_WHAT YOU SHOULD DO_
Would you reproduce exactly, and only, the lines starting at the one with "519x299 pixels." and ending at the last line of the data, with both included? Leave the pictures out.

(Collected data entries)
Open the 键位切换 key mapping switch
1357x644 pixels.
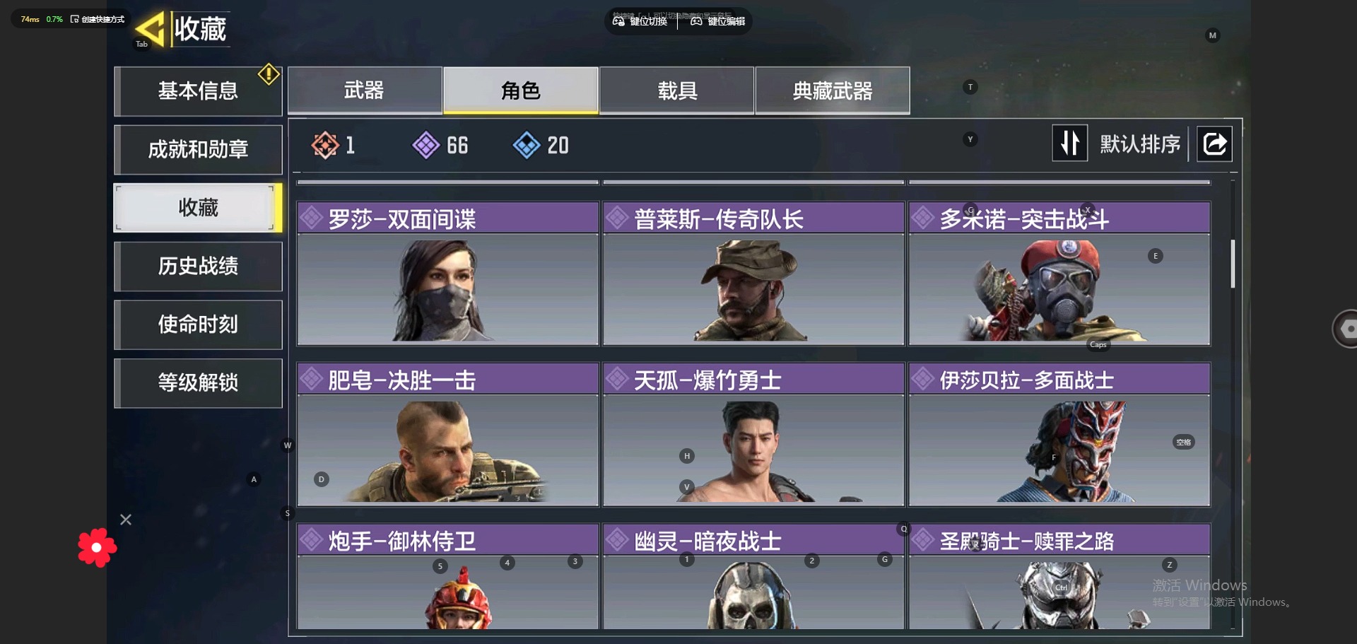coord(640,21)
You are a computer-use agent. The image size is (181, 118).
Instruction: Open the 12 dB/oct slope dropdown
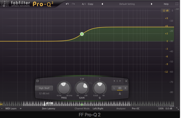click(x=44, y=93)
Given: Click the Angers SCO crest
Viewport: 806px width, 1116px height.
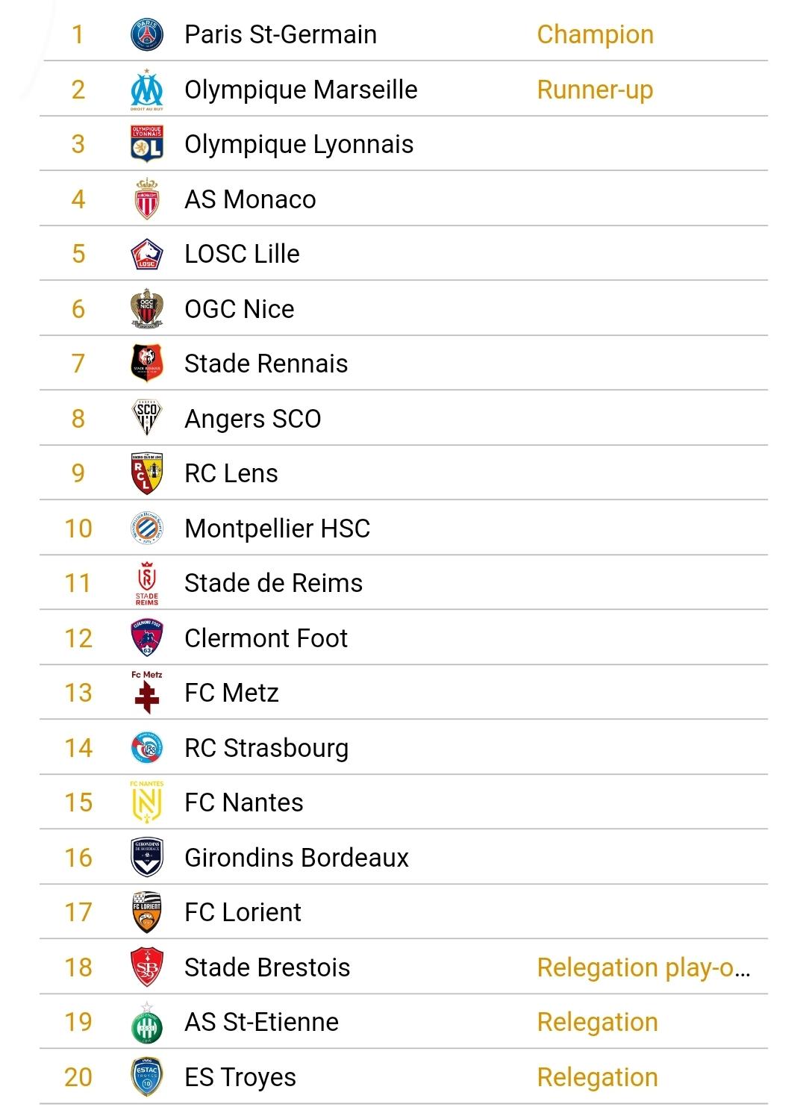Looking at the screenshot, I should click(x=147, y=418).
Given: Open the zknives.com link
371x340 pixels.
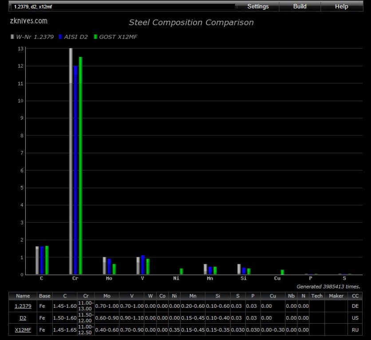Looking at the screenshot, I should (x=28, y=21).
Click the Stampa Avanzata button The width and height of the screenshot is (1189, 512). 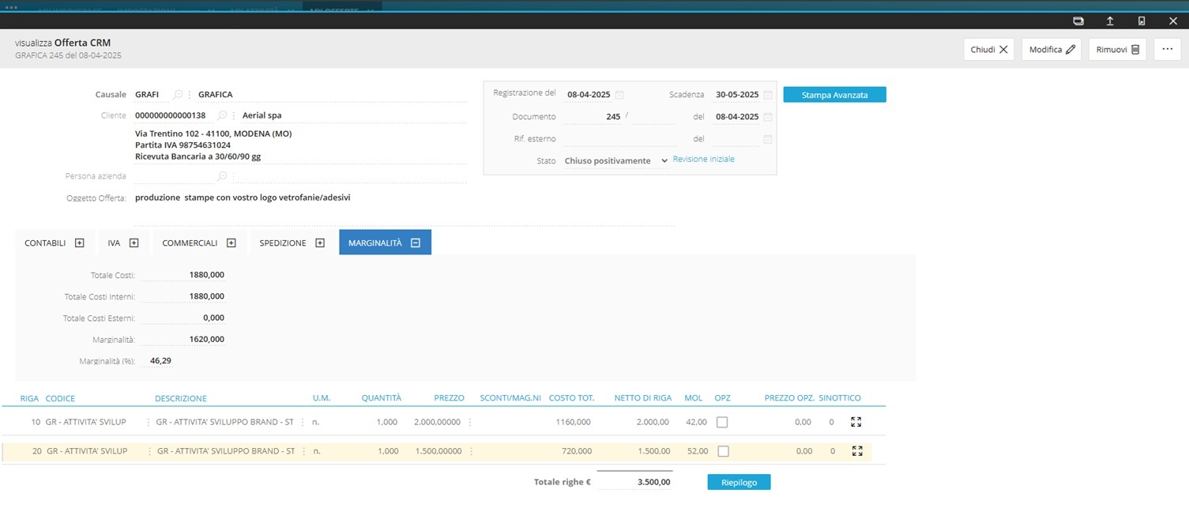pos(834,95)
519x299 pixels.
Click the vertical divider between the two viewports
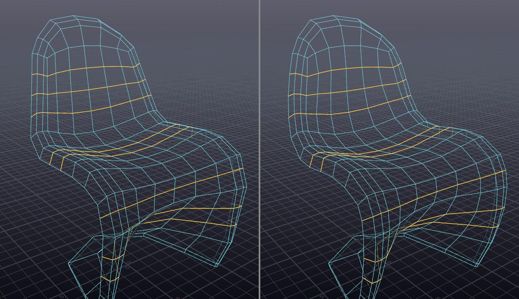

_REPLY_
519x299 pixels.
Click the vertical divider between the two viewports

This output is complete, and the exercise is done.